Scan each line of the records for the word "agent" and extract the ones that have it.

Dataset entries
============================================================

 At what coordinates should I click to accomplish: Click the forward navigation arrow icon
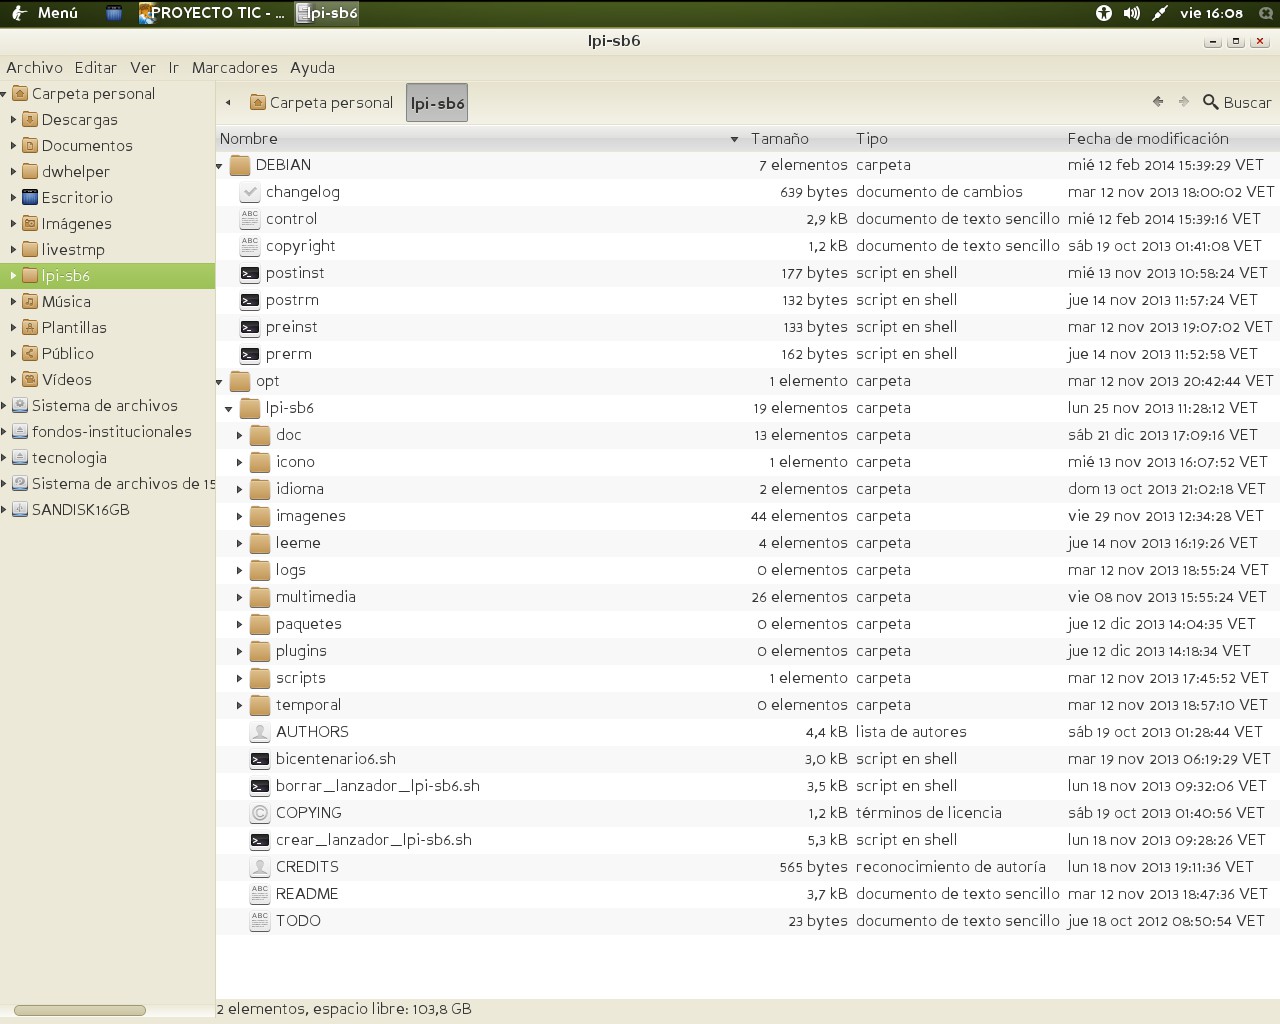[1184, 102]
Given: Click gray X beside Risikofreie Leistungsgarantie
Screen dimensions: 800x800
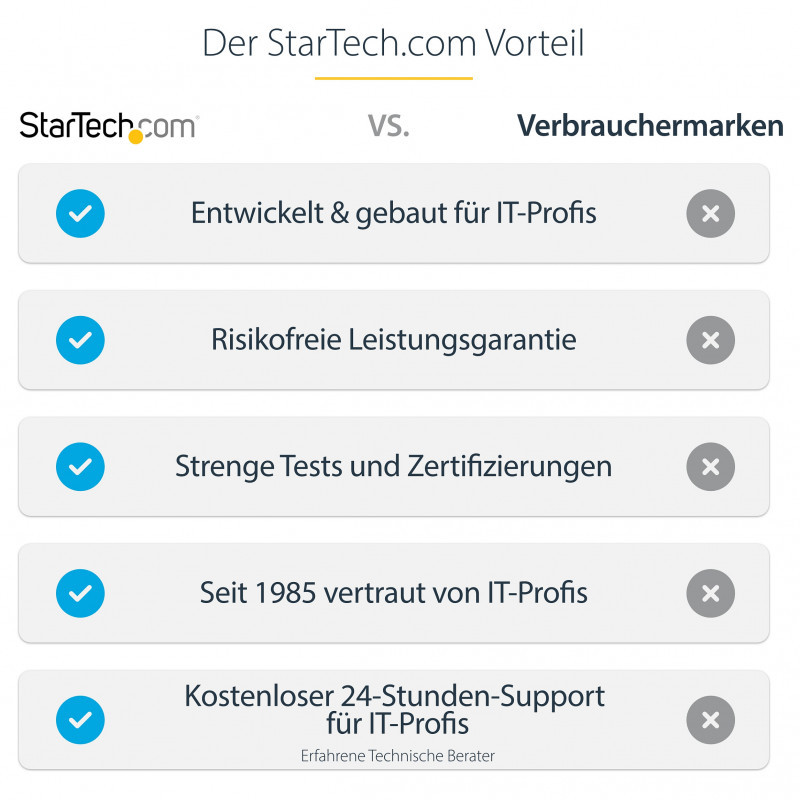Looking at the screenshot, I should [710, 340].
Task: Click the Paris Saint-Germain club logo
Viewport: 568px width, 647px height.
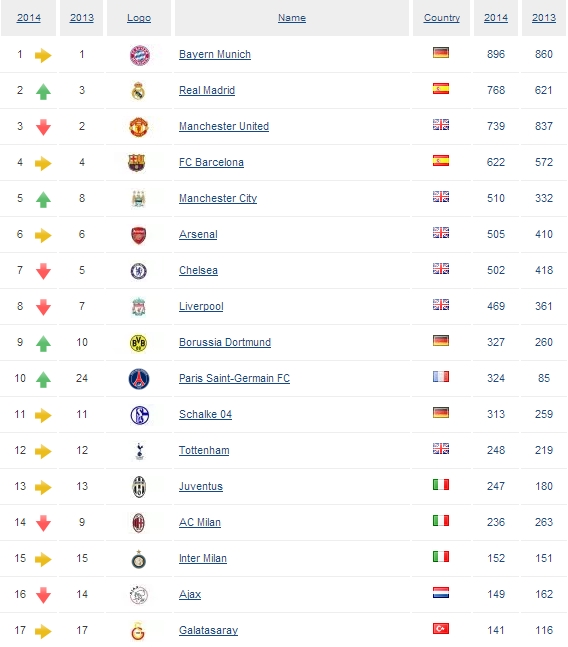Action: pyautogui.click(x=139, y=379)
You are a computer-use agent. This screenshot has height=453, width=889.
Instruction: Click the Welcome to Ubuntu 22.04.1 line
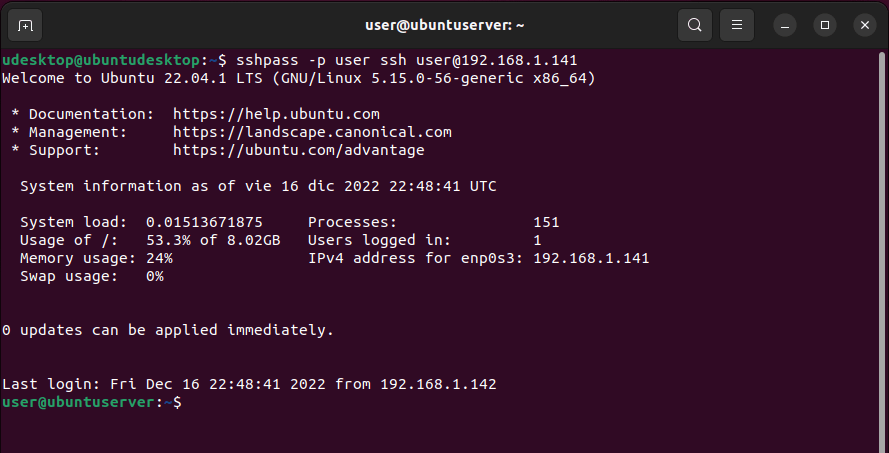point(299,78)
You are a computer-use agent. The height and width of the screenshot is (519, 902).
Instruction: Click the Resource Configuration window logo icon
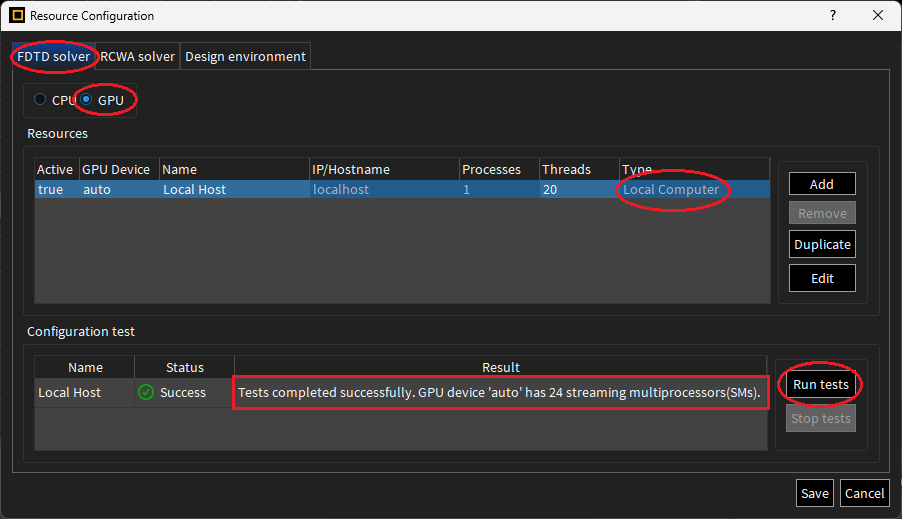(15, 16)
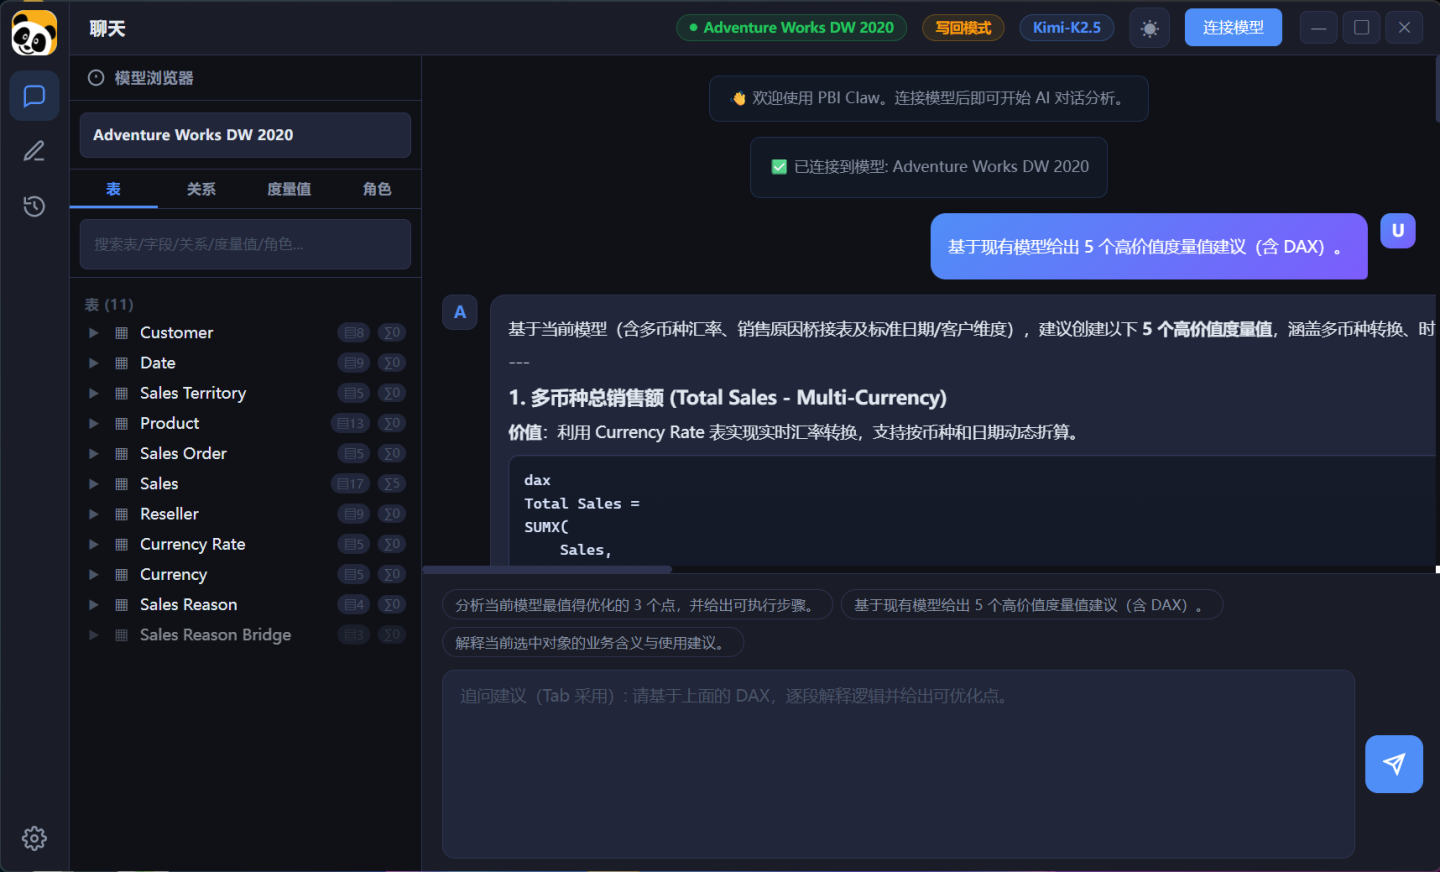Viewport: 1440px width, 872px height.
Task: Select suggestion 解释当前选中对象的业务含义与使用建议
Action: point(592,643)
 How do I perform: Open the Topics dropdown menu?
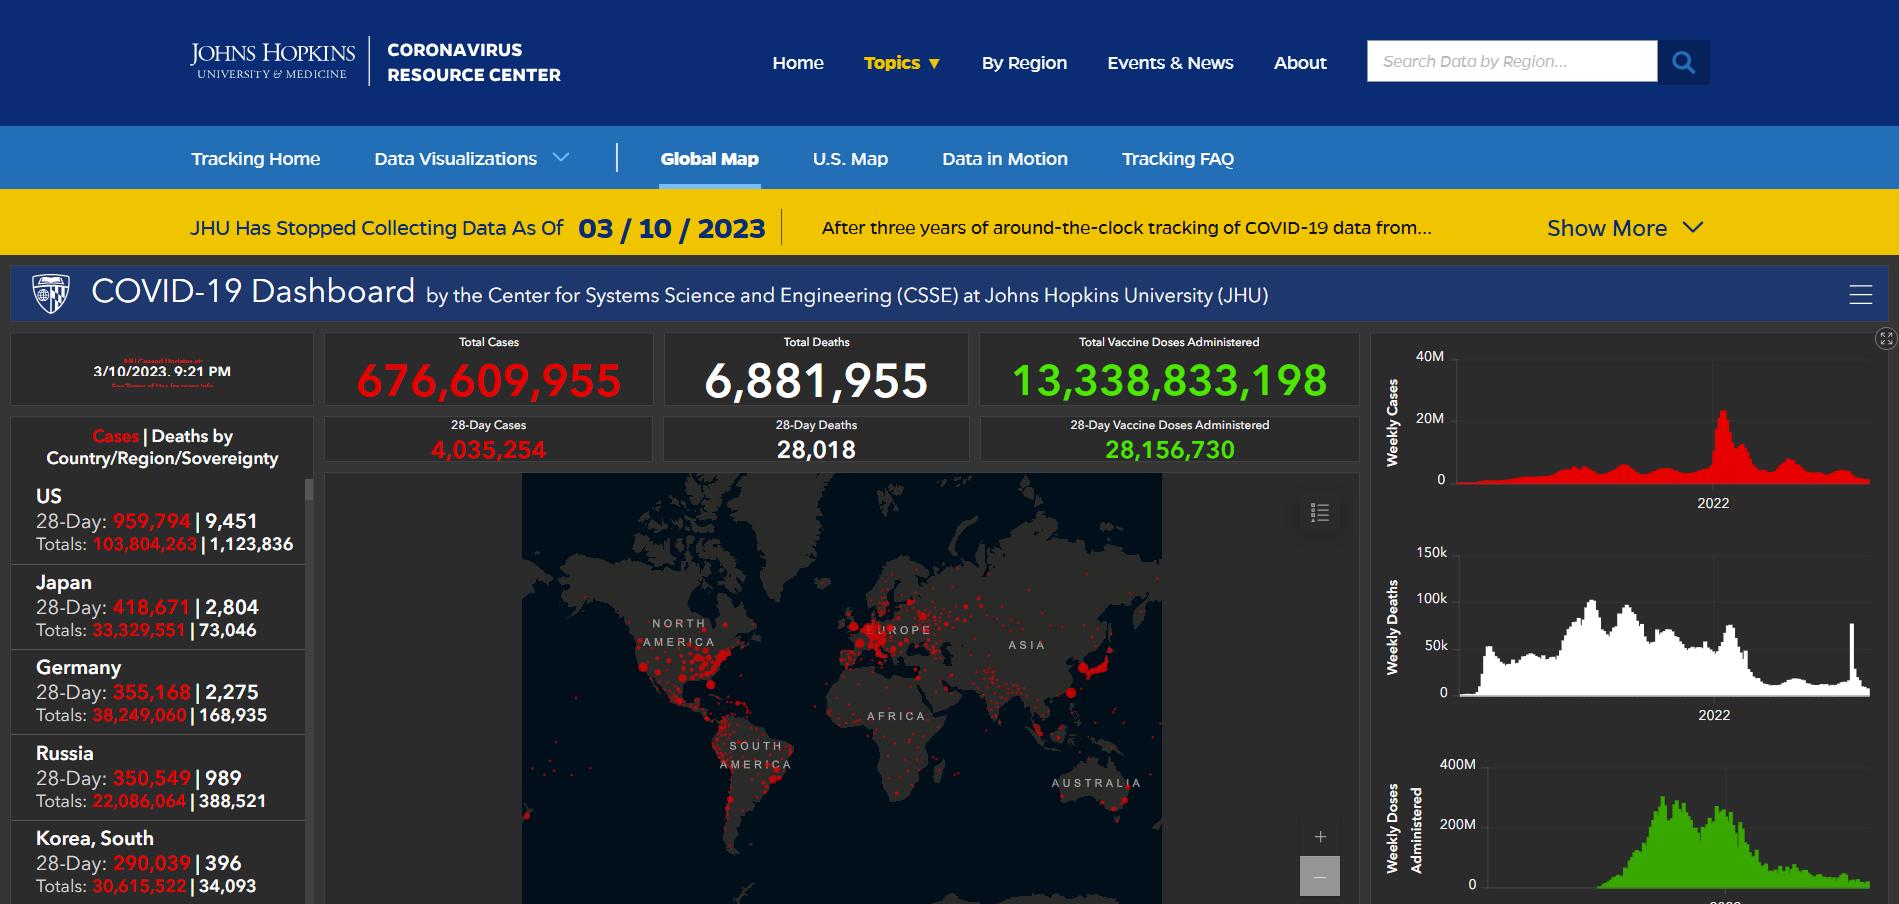pyautogui.click(x=901, y=63)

============================================================

-- Task solution --
You are a computer-use agent. This screenshot has height=453, width=889.
You are a computer-use agent. The height and width of the screenshot is (519, 902).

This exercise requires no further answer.